_SOURCE EXTRACT_
>>>
Washington state government marksmen now have clearance to go out this weekend to shoot a wolf from a pack that has been preying on cattle in the Colville National Forest. A judge on Friday declined to extend a temporary stay on the killing won by several environmental groups last week.
Lawyers for the Center for Biological Diversity and Cascadia Wildlands were back in Thurston County Superior Court Friday morning seeking a longer injunction. They wanted to prevent the Washington Department of Fish and Wildlife from killing members of the Togo wolf pack.
"There is a high burden that has to be met," said Judge Carol Murphy in issuing a denial from the bench. "That burden has not been met at this time."
The new Department of Fish and Wildlife director, Kelly Susewind, watched from the back of the courtroom. After the ruling, he said he was "glad" the agency can proceed.
Still, inside and outside court Friday, the wildlife agency faced questions about the necessity of hunting down the male wolf, given that he is already limping from an existing bullet wound in a rear leg and probably not currently a threat to livestock.
"In order to change pack behavior, it's still appropriate to lethally remove the collared male," Susewind said in an interview.
The West Coast wolf advocate for the Center for Biological Diversity predicted the disruption of the pack structure from killing its leader could increase — not decrease — problems for ranchers in the mountains near the Canadian border.
"In killing that wolf, that leaves his mate on her own to hunt and feed herself and her two pups," said Amaroq Weiss. "If she's hunting by herself, she's not going to be able to take a big, wild prey animal like an elk down by herself. The most vulnerable prey that is in the area is livestock. So this may actually exacerbate the conflicts and result in more livestock losses, which no one wants."
Weiss called the courtroom outcome "a tragic result" for the wolf, his pups and mate.
<<<
_EXTRACTED ENTRIES_
>>>
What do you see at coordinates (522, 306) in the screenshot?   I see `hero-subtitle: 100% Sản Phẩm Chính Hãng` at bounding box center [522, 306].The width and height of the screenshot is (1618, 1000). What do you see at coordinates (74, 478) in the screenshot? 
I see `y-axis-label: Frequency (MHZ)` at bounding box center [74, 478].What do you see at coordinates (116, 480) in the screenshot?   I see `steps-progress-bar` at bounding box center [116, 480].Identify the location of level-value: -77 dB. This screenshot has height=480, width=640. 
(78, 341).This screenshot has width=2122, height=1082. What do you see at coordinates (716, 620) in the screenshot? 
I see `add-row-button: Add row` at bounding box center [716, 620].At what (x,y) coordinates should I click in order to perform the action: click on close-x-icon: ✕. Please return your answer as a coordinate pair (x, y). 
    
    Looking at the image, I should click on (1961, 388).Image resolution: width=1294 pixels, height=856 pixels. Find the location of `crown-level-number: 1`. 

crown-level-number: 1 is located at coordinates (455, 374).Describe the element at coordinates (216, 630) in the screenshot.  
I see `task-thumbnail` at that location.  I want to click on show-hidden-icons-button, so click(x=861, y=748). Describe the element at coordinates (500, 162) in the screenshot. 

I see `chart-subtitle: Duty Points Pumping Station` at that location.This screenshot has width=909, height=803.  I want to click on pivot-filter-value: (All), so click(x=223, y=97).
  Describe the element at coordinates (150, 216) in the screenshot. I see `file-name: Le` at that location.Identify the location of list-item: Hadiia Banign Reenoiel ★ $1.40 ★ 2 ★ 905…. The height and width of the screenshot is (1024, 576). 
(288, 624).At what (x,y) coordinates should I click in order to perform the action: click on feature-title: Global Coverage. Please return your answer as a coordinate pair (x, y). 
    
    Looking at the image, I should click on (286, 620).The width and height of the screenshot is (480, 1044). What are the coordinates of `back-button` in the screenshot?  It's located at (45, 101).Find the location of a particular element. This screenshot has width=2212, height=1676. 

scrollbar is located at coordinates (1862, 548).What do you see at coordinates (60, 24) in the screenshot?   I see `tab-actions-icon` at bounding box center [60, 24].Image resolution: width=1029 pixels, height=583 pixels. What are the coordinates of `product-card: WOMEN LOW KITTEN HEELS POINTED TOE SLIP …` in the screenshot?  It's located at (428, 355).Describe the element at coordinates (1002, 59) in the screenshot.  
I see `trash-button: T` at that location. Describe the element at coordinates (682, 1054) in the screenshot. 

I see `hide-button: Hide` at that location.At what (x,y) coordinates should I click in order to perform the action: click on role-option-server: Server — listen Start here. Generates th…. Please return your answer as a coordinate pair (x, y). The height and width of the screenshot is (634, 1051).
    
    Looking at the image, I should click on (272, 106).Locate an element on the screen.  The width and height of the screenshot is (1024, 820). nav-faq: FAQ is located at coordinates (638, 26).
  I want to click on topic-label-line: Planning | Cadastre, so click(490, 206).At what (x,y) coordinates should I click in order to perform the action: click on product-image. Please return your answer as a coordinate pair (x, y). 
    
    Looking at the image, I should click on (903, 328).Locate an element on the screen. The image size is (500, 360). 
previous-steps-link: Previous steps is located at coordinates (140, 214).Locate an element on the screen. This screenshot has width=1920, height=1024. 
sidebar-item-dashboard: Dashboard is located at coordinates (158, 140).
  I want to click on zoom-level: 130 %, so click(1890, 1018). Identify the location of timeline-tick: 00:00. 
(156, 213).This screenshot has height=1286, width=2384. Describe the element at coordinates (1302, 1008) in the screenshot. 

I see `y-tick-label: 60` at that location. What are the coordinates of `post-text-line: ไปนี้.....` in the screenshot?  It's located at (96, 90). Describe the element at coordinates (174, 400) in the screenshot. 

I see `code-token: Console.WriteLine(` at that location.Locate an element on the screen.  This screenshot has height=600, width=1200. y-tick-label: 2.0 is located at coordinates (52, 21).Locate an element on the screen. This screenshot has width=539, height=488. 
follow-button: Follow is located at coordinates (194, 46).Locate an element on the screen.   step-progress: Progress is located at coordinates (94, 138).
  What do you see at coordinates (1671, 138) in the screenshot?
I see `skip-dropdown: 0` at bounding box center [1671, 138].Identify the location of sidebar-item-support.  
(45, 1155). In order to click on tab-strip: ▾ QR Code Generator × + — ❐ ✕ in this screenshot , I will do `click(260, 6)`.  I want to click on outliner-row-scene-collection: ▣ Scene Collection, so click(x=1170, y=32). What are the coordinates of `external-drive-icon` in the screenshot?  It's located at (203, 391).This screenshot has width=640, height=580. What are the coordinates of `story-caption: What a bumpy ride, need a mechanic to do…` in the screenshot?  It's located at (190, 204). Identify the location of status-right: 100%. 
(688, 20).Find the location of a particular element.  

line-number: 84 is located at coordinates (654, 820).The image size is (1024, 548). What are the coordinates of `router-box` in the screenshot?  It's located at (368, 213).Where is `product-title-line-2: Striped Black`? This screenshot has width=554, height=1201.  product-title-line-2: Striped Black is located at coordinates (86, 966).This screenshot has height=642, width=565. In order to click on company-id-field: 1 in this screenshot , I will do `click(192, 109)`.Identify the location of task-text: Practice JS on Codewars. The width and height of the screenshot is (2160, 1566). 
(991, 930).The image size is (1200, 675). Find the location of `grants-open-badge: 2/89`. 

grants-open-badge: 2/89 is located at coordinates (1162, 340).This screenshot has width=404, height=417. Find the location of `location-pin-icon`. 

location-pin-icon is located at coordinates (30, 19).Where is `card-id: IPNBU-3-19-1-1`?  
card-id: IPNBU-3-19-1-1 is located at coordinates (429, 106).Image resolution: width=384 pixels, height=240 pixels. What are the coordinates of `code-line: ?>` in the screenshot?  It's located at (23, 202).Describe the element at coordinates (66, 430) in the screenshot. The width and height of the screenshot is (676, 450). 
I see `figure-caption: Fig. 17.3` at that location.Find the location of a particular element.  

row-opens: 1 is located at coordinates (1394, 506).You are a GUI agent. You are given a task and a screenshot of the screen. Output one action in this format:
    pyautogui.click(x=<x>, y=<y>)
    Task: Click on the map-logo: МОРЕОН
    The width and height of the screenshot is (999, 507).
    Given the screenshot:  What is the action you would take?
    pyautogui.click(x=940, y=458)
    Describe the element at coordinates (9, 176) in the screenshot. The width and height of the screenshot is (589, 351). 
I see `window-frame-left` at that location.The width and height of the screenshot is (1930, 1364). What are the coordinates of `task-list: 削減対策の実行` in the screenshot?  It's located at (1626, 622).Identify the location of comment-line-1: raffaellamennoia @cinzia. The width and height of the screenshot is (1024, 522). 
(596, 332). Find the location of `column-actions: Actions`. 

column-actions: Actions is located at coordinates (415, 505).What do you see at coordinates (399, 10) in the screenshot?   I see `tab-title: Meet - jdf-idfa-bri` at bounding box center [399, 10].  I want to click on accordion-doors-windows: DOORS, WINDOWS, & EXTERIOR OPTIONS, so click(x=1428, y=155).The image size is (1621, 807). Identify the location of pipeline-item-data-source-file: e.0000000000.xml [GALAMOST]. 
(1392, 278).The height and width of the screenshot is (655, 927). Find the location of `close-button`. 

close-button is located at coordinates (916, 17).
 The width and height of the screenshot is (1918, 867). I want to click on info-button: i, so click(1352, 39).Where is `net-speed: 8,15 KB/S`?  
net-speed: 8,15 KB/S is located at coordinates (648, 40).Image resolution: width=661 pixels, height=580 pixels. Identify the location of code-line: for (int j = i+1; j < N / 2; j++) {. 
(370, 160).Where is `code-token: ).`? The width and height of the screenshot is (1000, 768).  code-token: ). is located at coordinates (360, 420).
<<<
_ACTIVITY LIST_
[a] In the wolf pack article, which judge denied the longer injunction against killing members of the Togo wolf pack?
[b] Copy the wolf pack article word for word between "The new Department" and "agency can proceed.", inclusive.

_ANSWERS FOR THIS EXERCISE_
[a] Judge Carol Murphy

[b]
The new Department of Fish and Wildlife director, Kelly Susewind, watched from the back of the courtroom. After the ruling, he said he was "glad" the agency can proceed.